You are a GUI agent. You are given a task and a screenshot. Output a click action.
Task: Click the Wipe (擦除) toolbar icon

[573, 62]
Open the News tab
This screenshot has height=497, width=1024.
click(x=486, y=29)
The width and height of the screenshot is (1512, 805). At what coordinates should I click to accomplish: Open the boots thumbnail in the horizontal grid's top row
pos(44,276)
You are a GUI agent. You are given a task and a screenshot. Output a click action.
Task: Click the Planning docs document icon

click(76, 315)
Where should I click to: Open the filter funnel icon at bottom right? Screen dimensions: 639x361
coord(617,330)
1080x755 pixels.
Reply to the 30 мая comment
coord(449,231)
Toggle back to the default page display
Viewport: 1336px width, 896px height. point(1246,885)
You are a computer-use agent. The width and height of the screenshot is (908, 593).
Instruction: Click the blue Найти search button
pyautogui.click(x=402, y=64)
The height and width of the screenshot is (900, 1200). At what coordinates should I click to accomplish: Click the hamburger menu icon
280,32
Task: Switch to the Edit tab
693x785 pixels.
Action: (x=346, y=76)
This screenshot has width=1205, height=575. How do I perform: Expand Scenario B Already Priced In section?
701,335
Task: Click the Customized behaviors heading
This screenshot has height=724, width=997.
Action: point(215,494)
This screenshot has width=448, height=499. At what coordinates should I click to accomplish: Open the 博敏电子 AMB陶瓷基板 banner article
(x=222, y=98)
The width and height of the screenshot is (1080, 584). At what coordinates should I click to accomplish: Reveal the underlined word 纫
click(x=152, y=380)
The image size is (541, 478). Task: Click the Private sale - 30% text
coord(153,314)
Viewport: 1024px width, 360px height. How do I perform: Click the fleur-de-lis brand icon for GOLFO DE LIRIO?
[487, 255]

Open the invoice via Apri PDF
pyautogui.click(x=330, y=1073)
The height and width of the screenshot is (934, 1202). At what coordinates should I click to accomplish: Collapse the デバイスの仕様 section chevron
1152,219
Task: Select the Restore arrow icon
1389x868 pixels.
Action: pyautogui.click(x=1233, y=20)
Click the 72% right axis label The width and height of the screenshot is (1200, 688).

+===+

→ **To do**: Find the line containing "The width and height of the screenshot is (1080, 584)." in the data above. Please transcribe it and every line after it, exactly.

→ **Exercise response**:
The width and height of the screenshot is (1080, 584). At what coordinates should I click to accomplish: Reveal the underlined word 纫
click(x=152, y=380)
The image size is (541, 478). Task: Click the Private sale - 30% text
coord(153,314)
Viewport: 1024px width, 360px height. How do I perform: Click the fleur-de-lis brand icon for GOLFO DE LIRIO?
[487, 255]

Open the invoice via Apri PDF
pyautogui.click(x=330, y=1073)
The height and width of the screenshot is (934, 1202). At what coordinates should I click to accomplish: Collapse the デバイスの仕様 section chevron
1152,219
Task: Select the Restore arrow icon
1389x868 pixels.
Action: pyautogui.click(x=1233, y=20)
Click the 72% right axis label The width and height of the screenshot is (1200, 688).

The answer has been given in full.